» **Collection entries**
Segment Open
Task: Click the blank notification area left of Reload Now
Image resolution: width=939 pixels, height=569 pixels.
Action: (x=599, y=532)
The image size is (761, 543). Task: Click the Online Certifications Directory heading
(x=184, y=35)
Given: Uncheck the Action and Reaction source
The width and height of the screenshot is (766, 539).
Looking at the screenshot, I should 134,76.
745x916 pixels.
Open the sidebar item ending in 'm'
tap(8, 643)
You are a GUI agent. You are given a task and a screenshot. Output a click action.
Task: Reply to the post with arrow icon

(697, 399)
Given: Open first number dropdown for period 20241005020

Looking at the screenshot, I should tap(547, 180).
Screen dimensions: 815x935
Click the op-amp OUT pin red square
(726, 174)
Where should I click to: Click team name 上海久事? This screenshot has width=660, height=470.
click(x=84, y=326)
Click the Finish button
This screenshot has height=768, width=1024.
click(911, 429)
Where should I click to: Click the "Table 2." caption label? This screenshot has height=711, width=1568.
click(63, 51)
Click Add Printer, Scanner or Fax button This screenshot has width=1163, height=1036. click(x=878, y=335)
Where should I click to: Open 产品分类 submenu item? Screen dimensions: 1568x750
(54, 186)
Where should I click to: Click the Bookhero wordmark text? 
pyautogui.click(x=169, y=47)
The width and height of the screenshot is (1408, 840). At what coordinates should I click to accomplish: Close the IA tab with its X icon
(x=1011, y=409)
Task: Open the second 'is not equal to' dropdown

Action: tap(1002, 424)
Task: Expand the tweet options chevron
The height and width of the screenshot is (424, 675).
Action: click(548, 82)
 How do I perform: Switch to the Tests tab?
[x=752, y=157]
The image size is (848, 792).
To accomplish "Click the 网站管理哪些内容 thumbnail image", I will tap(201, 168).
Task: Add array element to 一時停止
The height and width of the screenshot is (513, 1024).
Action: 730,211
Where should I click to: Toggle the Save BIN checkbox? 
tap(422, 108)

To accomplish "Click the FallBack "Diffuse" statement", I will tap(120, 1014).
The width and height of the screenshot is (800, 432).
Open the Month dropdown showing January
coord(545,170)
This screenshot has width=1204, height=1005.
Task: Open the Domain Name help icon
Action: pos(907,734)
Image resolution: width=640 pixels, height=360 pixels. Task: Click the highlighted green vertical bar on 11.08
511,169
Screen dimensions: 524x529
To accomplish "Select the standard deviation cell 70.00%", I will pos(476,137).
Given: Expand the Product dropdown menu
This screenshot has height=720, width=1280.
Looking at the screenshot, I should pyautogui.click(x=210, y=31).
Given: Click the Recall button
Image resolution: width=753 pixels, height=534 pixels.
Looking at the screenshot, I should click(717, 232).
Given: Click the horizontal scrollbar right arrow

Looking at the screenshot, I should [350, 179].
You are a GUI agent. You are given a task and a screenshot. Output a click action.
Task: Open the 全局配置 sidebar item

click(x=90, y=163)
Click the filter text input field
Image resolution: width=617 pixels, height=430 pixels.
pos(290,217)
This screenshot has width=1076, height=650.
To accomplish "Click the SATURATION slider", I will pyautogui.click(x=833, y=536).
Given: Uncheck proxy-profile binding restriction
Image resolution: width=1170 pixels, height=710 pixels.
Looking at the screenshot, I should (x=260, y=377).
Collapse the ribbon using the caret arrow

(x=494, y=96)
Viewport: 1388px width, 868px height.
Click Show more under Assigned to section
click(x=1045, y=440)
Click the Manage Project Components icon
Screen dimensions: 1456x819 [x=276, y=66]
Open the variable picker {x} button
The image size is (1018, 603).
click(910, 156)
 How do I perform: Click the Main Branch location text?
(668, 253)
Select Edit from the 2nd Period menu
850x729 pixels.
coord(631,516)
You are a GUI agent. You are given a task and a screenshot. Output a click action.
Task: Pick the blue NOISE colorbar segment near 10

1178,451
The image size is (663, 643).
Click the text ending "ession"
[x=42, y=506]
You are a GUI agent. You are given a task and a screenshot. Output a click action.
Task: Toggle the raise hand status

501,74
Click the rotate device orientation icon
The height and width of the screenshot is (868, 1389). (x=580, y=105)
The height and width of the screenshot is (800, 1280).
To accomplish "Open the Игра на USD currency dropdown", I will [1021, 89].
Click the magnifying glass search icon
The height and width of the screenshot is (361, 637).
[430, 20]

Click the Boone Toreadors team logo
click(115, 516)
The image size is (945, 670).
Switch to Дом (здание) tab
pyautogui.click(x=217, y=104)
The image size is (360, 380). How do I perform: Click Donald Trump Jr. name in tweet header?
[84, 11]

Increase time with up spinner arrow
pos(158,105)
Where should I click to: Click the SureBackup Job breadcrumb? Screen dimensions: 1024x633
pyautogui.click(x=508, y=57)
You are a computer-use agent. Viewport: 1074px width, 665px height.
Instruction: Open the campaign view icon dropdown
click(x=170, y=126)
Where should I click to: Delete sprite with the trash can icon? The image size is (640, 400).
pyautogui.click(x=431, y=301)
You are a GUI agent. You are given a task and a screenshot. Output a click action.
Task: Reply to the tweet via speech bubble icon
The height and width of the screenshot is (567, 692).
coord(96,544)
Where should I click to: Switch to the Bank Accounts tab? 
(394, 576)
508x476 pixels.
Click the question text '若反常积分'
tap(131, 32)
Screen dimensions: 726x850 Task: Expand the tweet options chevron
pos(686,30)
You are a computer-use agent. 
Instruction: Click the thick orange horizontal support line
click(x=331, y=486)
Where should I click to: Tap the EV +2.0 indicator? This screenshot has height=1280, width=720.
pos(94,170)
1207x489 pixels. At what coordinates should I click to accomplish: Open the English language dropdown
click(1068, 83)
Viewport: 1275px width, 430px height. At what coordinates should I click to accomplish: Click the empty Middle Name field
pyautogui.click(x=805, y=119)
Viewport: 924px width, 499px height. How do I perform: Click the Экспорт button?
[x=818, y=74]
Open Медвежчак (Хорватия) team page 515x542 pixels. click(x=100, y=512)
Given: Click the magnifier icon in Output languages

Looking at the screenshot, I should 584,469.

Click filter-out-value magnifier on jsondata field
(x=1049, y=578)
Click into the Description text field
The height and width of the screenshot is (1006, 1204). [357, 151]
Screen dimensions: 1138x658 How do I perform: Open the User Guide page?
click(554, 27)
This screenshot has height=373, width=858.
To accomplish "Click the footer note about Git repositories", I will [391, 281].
Segment Closed
» **WHAT THIS TASK INVOLVES**
The word "will" may appear in several lines of the data; copy every line where it does.

» **TASK RESULT**
To accomplish "Click the 网站管理哪些内容 thumbnail image", I will tap(201, 168).
To accomplish "Click the FallBack "Diffuse" statement", I will tap(120, 1014).
To accomplish "Select the standard deviation cell 70.00%", I will pos(476,137).
To accomplish "Click the SATURATION slider", I will pyautogui.click(x=833, y=536).
To accomplish "Open the Игра на USD currency dropdown", I will [1021, 89].
To accomplish "Click the footer note about Git repositories", I will [391, 281].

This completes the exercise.